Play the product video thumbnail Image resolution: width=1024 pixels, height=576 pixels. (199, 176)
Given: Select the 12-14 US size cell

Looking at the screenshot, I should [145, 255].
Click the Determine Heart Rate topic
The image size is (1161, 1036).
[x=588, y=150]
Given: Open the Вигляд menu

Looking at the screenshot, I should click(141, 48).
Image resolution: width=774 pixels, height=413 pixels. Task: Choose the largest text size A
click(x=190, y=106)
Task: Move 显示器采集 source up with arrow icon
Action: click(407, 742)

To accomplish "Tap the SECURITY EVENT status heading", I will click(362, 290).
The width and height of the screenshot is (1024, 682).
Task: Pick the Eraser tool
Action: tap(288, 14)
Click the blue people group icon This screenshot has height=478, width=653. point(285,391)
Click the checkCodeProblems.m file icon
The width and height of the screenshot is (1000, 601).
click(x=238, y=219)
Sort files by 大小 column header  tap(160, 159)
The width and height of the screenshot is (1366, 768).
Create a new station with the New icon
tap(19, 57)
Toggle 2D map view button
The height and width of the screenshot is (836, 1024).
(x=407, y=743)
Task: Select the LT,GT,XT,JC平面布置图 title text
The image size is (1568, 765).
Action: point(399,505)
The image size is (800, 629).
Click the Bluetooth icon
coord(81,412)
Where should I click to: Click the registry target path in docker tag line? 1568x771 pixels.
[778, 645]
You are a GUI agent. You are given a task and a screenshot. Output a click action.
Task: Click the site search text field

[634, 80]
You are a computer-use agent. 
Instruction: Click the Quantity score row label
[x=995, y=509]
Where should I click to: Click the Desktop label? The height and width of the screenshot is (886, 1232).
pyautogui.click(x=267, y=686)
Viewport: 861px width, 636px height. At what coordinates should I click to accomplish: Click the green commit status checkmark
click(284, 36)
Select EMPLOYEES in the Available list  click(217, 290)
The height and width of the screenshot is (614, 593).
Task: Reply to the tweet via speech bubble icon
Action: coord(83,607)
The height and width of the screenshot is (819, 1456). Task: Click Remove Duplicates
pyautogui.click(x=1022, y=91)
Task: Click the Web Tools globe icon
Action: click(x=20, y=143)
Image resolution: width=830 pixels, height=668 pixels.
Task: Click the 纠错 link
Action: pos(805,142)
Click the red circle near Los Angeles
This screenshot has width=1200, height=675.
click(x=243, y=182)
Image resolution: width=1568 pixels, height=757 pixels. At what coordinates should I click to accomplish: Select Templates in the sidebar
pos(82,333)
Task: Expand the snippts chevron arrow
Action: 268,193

****************

THE TASK.
Copy the items from the line with "The image size is (800, 629)." to the line with "click(284, 36)" word for word.

RESPONSE BELOW.
The image size is (800, 629).
Click the Bluetooth icon
coord(81,412)
Where should I click to: Click the registry target path in docker tag line? 1568x771 pixels.
[778, 645]
You are a GUI agent. You are given a task and a screenshot. Output a click action.
Task: Click the site search text field

[634, 80]
You are a computer-use agent. 
Instruction: Click the Quantity score row label
[x=995, y=509]
Where should I click to: Click the Desktop label? The height and width of the screenshot is (886, 1232).
pyautogui.click(x=267, y=686)
Viewport: 861px width, 636px height. At what coordinates should I click to accomplish: Click the green commit status checkmark
click(284, 36)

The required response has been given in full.